The following examples show how to plot variables and illustrate various plot output options. More examples can be seen under sections which demonstrate how to setup various function calls.
Figure 13 shows a set of time based plots. The data plotted comes from the Cluster C1 magnetometer experiment. Any time based scalar variable can be used as input to a time based plot. If the variable has been stored in a time based grid such as the system-wide time grid then only the parameter being plotted against the Y axis needs to be specified. The time information is obtained from the grid.
The data being plotted and the characteristics of the plots are defined in the PLOT DEFINITIONS menu. The menu contains three definitions, one being output in each of the three plots set up in the plot layout menu. Each plot uses a different output format format and is output in a different color. For all plots the Grid option has been left set to NO and the autoscale option has been set to YES. Hilight a plot definition and then click EDIT to see the full set of option definitions for and of the plot in the work area. The plot color for both the top and bottom plot is set in the Line Color option while the middle plot color, which is a POINT plot is set in the Symbol Color option.
Figure 14 shows the same plots as in Figure 13 with the exception that the Grid option in each plot definition is set to NO. When the Grid option in a plot definition is set to NO the data being plotted is displayed in the plot at its native time resolution or the time resolution of the time grid its stored in. In many cases there are more data points in the plot than there are pixels across the plot. This can produce noisy looking plots at times since there will be an lot of overplotting. Setting the Grid option in a plot definition to YES causes the input data to be regridded at the pixel resolution across the plot.
Figure 15 shows a set of XY plots. XY plots are non-time based plots (the Time option in the plot layout definition for the plot is set to NO). They require both an X and Y input variable in their plot definition. This example uses the same data set as in the examples of the time-based plots but plots the data components one against the other.
All three plots use the POINT plot format. Both axes are autoscaled in all plots and different colors are used for each plot. A dummy plot was defined to fill the empty lower right cell in the plot grid to keep the displayed plot axes aligned.
Figure 16 shows a set of 3 spectroscalar plots. Spectroscalar plots are plots of scalar quantities in a spectrogram format. Outputting a set of spectroscalar plots under UDFAnalysis takes a bit more effort and thought than outputting other types of plots and for that reason we will describe how the plots were set up in some detail.
A spectroscalar plot is a 3D data representation with each plot definition requiring an X, Y and I variable designation. Here X is time, the Y variable gives the Y range over which the spectroscalar extends in the plot panel and the I variable is the intensity which is translated to color. The Y variable is not part of the data read in and so needs to be created. This is done using the SetV Function.

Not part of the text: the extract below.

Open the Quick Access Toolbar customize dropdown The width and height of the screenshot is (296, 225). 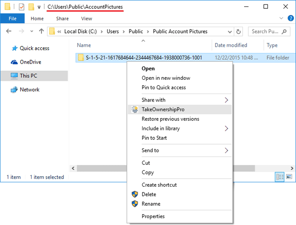39,7
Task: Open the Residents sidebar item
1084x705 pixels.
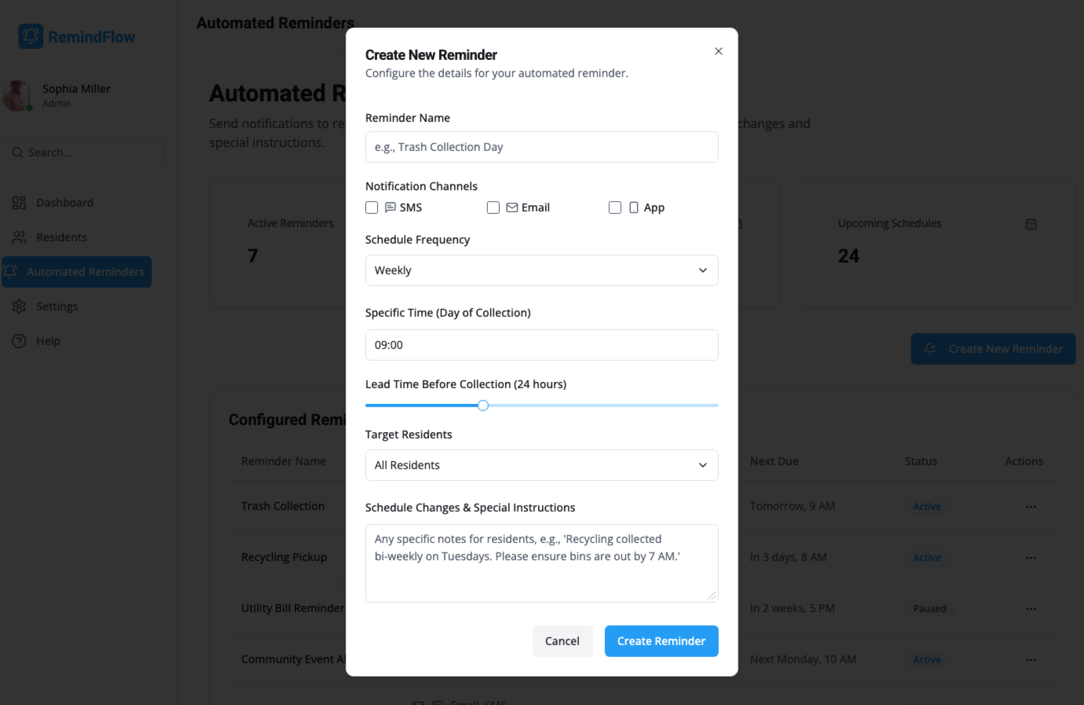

Before setting up the Y variable consider how to arrange the plot. The easiest way to get the three spectroscalar plots into a single plot panel is to scale the Y axis of the plot to run from 0 to 3 and then to set the Y range for the three spectroscalar plots to run from 0 to 1, 1 to 2, and 2 to 3 respectively. Setting up a Y range means setting up a pair of Y variables for each plot to hold the starting and stopping positions.
If you look at the SetV function definition in the menu you will see three pairs of order 2 variables defined. Each pair represents the start and stop Y value for one of the three spectroscalar plots. These become the Y variables in the plot definitions.
In the plot layout menu there is a single defined layout with its Y axis scaled from 0 to 3. There are only three major tick marks along the Y axis which will divide the three spectroscalar plots. The tick format has been set to SPAN so that each tick runs across the X direction. A colorbar is output below the lower X axis, all numerical annotation along the Y axis has been turned off and the left and bottom gaps have been increased. The increase in the left gap is for annotation and the increase in the bottom gap is to add extra room for the colorbar.
Since the input data has been stored in the system-wide time grid there is no X variable for any if the entries in the PLOT DEFINITIONS menu. The Y variables are those defined in the SetV function. These are of order 2 and represent the start and stop values associated with the measurements. The intensities are the scalar components of the vector magnetic field. Autoscaling of the Y axis is turned off for all plot definitions.
One variation on the above would be to define the Y extent of each of the three magnetic field components to show a gap in the plot, adding separation. In this scenario the ranges for the three variables might be set to run from 0 to .97, 1.03 to 1.97, and 2.03 to 3 respectively.
Figure 17 shows a spectrogram of electron data from the Cluster C2 PEACE electron experiment. The basic difference between a spectrogram and a spectroscalar plot is that the data is truly 2D and has an inherent Y scaling associated with it. This is obtained when the data is accessed. You can see this in the set up menu associated with the variable definition.
One thing you will become aware of if you run this example is that it takes an quite a while for the plot to come up. This is a function of how Tk renders its plots and not slowness in acquiring the data.